Much of 2000AD's art from this period featured cramped black and white art packing as much into the magazine-sized page as possible in large part because of 2000AD's limitations - each chapter is just 6 to 8 pages long, for instance. Too often with 2000AD art, the sci-fi subject matter demands more room to breathe, room usually denied by editors or creators stuffing as much story as possible into each chapter. As enjoyable as Alan Moore's work for the magazine from the same era is, in works like Skizz or Halo Jones the art distractingly cannot live up to the demands of the narrative. But thanks to Morrison's broad pacing of the tale, Yeowell's art throughout Zenith's four phases features clear, bold, and fantastic superhero visual storytelling (although parts of Phase 3 seem a little rushed and hard to follow). And Yeowell and McCarthy's design work is immaculate, focusing on more functional outfits for the various heroes, eschewing tights and capes and other such nonsense. (As much as I love superhero comics warts and all, I just hate superhero outfits. They're just stupid.) Thanks to Yeowell's efforts, the story only feels like a 2000AD work because of the unavoidable six-page chapters.

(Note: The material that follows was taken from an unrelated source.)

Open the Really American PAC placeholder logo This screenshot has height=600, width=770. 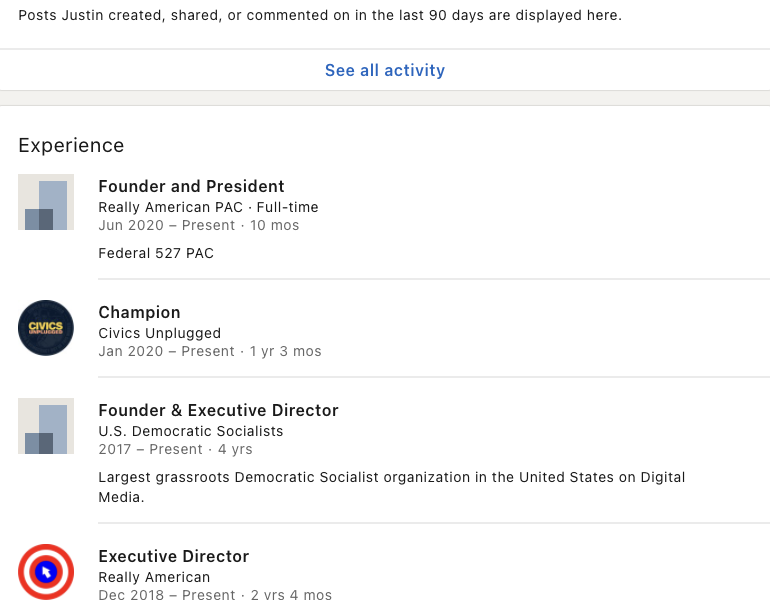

Zenith stands with such 1980s classics as Watchmen, Squadron Supreme, Marvelman/Miracleman and The Dark Knight Returns as part of the wave of innovative and influential superhero stories that deconstructed, rethought, re-imagined and redefined the very idea of the superhero in its own way. And while it has not penetrated the larger superhero comic culture because of the lack of reprints, and while it is not either creator's strongest work, Morrison and Yeowell's accomplishment is historically significant for this reason; if anything, significant as an enjoyable, completely original and self-contained superhero epic. Hopefully someday it can be reprinted in a fashion agreeable to all parties so that its influence can be recognized by the larger audience it deserves.

1 comment:

  1. ZENITH IS A BLOODY MASTERPIECE> Unfortunately I don't own the Titan reprints but I DO have 70% of the run reprinted in 2000ad Monthly.It's Morrisson's most entertaining work, in my opinion and I just love it. Sod The Invisibles and all that sweary metafictional disappearing-up-it's-arsehole-ery, ZENITH IS WHERE IT'S AT. End of lecture. i'd LOVE that hardcover, though.....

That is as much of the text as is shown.